Happiness: A Basic Human Right? Not According To The Tories By Eddie Luigi 

By Eddie Luigi 


Let me make this clear from the start. Generally I am happy and content. 

I view happiness as a three legged stool, with happiness as the seat and the three legs of home, health and an honest wage for an honest job.
Any of you who have studied psychology will be aware of Maslow and his hierarchy of needs. 

Which in a nutshell means until you have achieved the basic needs you cannot go on to achieve any of the more humanistic needs. 



The basic needs at the bottom of the hierarchy are food, water, warmth, rest security and safety. Without these essentials it is impossible to proceed up the hierarchy and achieve happiness and fulfil ones potential.


It’s like a game of ‘snakes and ladders’ sometimes you’re going up and sometimes you go down and have to start the climb again.

So, my view is that, until you have the basics of home, health and an honest wage, you can’t even begin to think about happiness. Then if one of those three legs of the stool is missing, happiness comes tumbling down.

But since the tories came to power in 2010, millions of people in England are struggling to gain the basic needs. Hard to believe but the figures do not lie:

4,134 sleeping rough ( up 134% since tories got in 2010) in England.
Almost 1.2 million needed emergency three day food parcels.

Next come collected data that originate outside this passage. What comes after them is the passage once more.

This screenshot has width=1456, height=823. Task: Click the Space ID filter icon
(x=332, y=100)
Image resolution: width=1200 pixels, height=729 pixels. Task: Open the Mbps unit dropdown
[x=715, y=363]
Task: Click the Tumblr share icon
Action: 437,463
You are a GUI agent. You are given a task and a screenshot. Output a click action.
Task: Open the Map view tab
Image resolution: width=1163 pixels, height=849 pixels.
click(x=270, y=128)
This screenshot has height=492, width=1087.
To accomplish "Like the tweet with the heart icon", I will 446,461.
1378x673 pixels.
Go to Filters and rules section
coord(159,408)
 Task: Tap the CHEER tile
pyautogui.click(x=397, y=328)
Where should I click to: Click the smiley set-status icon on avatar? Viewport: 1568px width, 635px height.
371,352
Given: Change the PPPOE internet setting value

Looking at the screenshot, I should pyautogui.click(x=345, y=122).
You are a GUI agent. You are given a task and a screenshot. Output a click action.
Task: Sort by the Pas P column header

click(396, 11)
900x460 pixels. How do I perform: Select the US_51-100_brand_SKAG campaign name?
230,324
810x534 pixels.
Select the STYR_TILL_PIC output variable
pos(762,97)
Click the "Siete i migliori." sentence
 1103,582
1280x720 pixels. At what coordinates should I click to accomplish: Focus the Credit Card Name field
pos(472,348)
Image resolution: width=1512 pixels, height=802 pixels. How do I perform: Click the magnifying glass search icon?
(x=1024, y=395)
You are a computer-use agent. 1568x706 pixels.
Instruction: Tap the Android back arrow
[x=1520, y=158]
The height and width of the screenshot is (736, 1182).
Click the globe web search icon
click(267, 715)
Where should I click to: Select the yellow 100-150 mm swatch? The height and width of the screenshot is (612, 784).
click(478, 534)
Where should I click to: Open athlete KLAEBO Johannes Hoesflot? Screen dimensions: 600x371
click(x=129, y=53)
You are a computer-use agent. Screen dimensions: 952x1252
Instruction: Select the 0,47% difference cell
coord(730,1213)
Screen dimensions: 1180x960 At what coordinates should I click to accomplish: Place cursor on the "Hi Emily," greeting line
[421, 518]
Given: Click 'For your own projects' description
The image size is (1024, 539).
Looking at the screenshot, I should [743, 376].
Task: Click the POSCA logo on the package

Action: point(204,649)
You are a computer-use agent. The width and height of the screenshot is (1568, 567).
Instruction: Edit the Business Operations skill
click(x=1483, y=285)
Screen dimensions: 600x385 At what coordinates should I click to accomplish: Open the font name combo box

250,000 as registered homeless in England.

Around 4 million private renting in England. Most of these will have yearly or month to month contracts, with no basic security. 

That is a lot of people that can’t reach a happy state, or fulfil their potential.

Many self help books advise you to simplify and find happiness in the little everyday things.
This does not seem good advice if you have no home and your day is taken up by wondering where you can sleep safely tonight. 

Nor does it help if your physical or mental health means that your day is taken up wondering if you can be cured, or taken up trying to overcome the splinter in your mind that feeds the self doubts about your looks, your weight, your usefulness or your worth. 

That advice must surely be ignored if after you honest day’s work your ‘honest’ day’s wage, topped up by social welfare, is still not enough to meet your budgetary needs for housing, feeding and clothing your family.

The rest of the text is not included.